But enterprise cloud technology still has a ways to go before it is not only ubiquitous across corporations but operates the way an organization needs it to, said Raj Samani, Intel Security CTO for EMEA.

Samani told PYMNTS that he wasn’t exactly surprised at Intel Security’s findings of the growth of cloud adoption within the enterprise. The report, “Building Trust In A Cloud Sky — The State of Cloud Adoption,” found that many businesses operate with a “Cloud First” strategy, as more than 90 percent of the cloud security professionals surveyed said they had implemented some type of cloud tool within their companies.

There was a massive shift in 2016 of organizations that are taking a hybrid approach to their cloud strategies — that is, using both public and private cloud infrastructure for their needs. While more than half (51 percent) of professionals in 2015 said they use private cloud platforms, that number has dropped by 27 percent in 2016.

“I think the rate at which this has dropped is quite surprising,” Samani said. “There is more trust in cloud and certainly more trust in public cloud.”

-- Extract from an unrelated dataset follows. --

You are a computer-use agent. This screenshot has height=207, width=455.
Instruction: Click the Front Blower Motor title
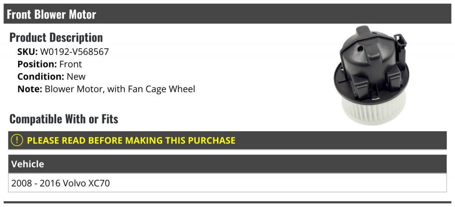pyautogui.click(x=51, y=14)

The CTO reflected on why organizations are beginning to trust public cloud infrastructures more readily today than they had been in the past. Distrust in the public cloud, he said, was based on misperceptions about the tool.

The difference between public and private cloud, he explained, “is like having your own bank or walking into and using the bank everyone else does.”

“Typically, in the past, public cloud got a bad rap,” he continued. “Everyone said, ‘Don’t use public for anything sensitive. You can’t trust it. It’s safer if it’s your cloud.’ To be honest, I don’t think that argument really stood up to any serious scrutiny, so it’s good to see organizations recognize that now.”

Intel Security’s research suggests that, given time, organizations have learned to trust public cloud. Samani agreed that maturity of the technology is certainly part of why the enterprise has begun to embrace public cloud but did note that it’s not that public clouds have gotten more secure; it’s that cloud technology providers have become more transparent about that security.

“The barrier to cloud adoption has always been that you’ve got no transparency about what’s happening,” the executive explained, adding that, in many instances, cloud customers simply have to take providers at their word when they say they’ll take certain measures to protect the data stored there. “The problem has always been the concept that you’ve got to trust what is said, and that trust has been an issue in some cases because there may be an incident. What’s changed is the industry has become more mature.”

With that maturity comes greater transparency into the security controls cloud infrastructure providers offer their customers, which has generated trust in the technology overall, he said.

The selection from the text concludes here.